*** Materials provided Section Begins ***

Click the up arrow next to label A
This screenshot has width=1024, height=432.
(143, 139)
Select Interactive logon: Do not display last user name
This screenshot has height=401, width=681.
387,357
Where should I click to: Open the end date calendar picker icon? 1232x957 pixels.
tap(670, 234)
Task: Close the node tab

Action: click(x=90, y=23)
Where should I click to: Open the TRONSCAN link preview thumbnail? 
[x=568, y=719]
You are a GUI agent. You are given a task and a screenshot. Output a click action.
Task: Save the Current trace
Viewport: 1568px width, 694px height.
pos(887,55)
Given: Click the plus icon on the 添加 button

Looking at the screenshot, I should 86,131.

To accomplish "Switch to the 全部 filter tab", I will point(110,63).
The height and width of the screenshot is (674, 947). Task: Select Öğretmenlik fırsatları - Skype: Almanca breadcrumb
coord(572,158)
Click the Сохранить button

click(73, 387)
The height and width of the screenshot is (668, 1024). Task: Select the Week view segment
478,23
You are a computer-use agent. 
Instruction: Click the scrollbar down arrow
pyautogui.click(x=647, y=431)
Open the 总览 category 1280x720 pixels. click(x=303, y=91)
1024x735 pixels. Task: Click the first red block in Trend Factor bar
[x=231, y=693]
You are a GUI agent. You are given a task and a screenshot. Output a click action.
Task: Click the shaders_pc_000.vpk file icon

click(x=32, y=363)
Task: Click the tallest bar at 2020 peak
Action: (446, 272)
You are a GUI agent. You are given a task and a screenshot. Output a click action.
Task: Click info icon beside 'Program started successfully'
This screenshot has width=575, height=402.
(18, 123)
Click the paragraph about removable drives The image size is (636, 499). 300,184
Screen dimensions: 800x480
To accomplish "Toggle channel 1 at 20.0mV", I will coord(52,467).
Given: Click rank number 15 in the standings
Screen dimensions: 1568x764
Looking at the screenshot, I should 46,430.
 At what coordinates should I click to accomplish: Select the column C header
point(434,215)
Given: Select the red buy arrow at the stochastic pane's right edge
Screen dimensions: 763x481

*** Materials provided Section Ends ***

**Task item**
Respond with the exact lines running from the one that contains "Screen dimensions: 1568x764" through the last line of the data above, and no other lines.

**Answer box**
Screen dimensions: 1568x764
Looking at the screenshot, I should 46,430.
 At what coordinates should I click to accomplish: Select the column C header
point(434,215)
Given: Select the red buy arrow at the stochastic pane's right edge
Screen dimensions: 763x481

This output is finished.